Collins’ observations of Stage 4 companies continue with companies who “seek a big, ‘game changing’ acquisition (often based on hoped-for, but as yet unproven, ‘synergies’) to transform the company in a single stroke”. Um, over the past few months, we’ve seen an acquisition of the Huffington Post and TechCrunch. Straight from the TechCrunch acquisition press release:
This acquisition will further AOL’s strategy to become the global leader in sourcing, creating, producing and delivering high-quality, trusted, original content to consumers.
and from the Huffington Post press release:
The acquisition of The Huffington Post will create a next-generation American media company with global reach that combines content, community, and social experiences for consumers
I really couldn’t make this stuff up.
Jim Collins continues, that these stage 4 companies tend to “make panicky, desperate moves in reaction to threats that can imperil the company even more, draining the cash and further eroding financial strength.” Huffington Post cost a cool $315 million, with $300 million in cash, and TechCruch cost $25M. This is all from a company, who reported $801 million in cash and short term investments at the end of 2010.
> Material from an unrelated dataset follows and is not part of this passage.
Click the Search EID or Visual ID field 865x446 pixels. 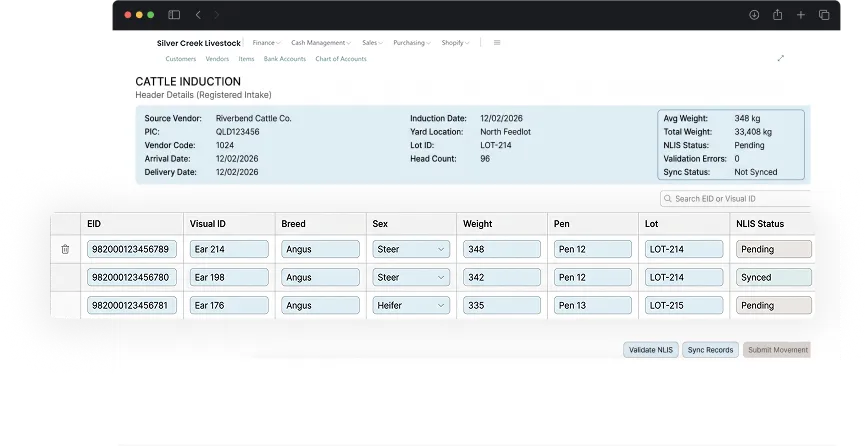tap(735, 199)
Finally, the Huffington Post acquisition today nailed it by looking to Arianna Huffington to head up the “Media Group” (What? Isn’t Aol a media company as a whole? Would that make her in charge of the company?):
Armstrong continued, “Arianna is a singularly passionate and dedicated champion of innovative journalistic engagement, and a master of the art of using new media to illuminate, entertain and enhance the national conversation. Arianna is a remarkable person and she will continue to create remarkable outcomes for the combined company.”
Straight from Jim Collins observations: “Search for a leader-as-savior, with a bias for selecting a visionary from the outside who’ll ride in and galvanize the company.” I wonder what Arianna will think about Aol’s content farm strategy. Maybe that strategy is the “powerful scale and resources of AOL” that they refer to in the press release.
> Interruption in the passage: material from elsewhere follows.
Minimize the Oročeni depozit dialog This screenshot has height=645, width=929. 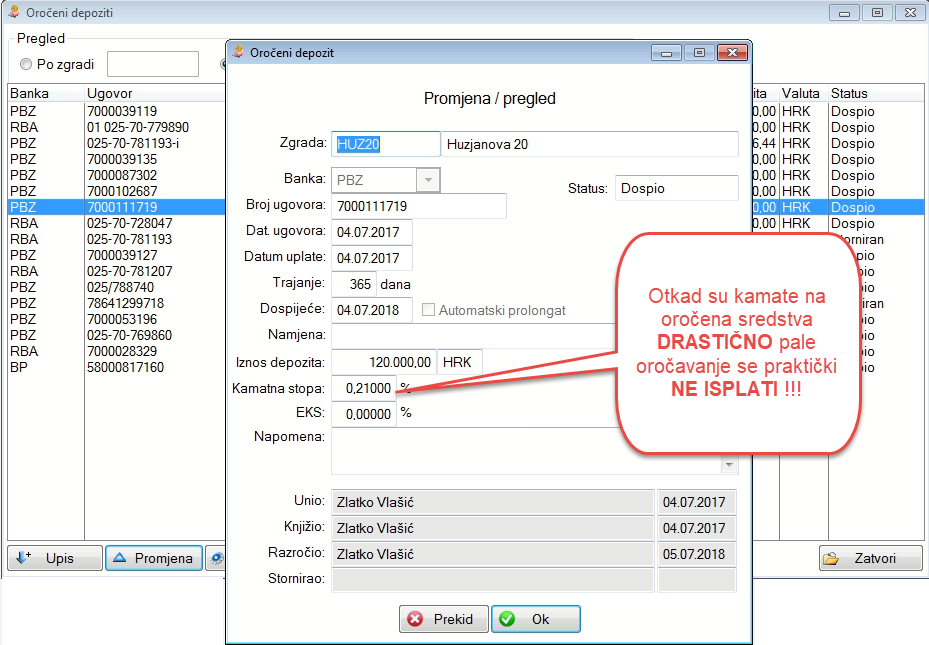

At this point, I had to stop and read these quotes to my wife because the parallel is uncanny. I won’t even dive into the Jim Collins point that Stage 4 companies “Destroy momentum with chronic restructuring and/or a series of inconsistent big decisions.” I’ll let you make that connection to their amazing new content farm strategy.
So what could Aol do to pull themselves out of this downward spiral?
Jim Collins makes a few suggestions:
Formulate strategic changes based on empirical evidence, and extensive strategic and quantitative analysis, rather than make bold, untested leaps.
Understand that combining two struggling companies never makes one great company; only consider strategic acquisitions that amplify proven strengths.
Search for a disciplined executive, with a (company) bias for selecting a proven performer from the inside
Let’s be honest, the only synergy in Aol’s recent acquisitions is eyeballs. They’re trying to make money off advertisements. That is okay – there are plenty of ad companies making a lot of money. Aol does still has a market cap of around $2 billion.
However, this is Aol’s critical moment.
Don’t mess up these acquisitions. You have an opportunity to own some of the biggest web publications today – Huffington Post, TechCrunch, and Engadget. TechCrunch is a huge blog because they are TechCrunch. The Huffington Post, like ’em or hate ’em, gets their eyeballs because of what they have historically done. Don’t think that Aol knows how to do it better.
Acquisitions fail because of the hubris of leaders in the acquiring company. If your acquisition is truly valuable, know that the company overcame millions of obstacles to be successful. Let them keep doing what they are. Let your acquisition be like Zappos, not Delicious.
If not, all the prophesies will be fulfilled, and you will be irrelevant.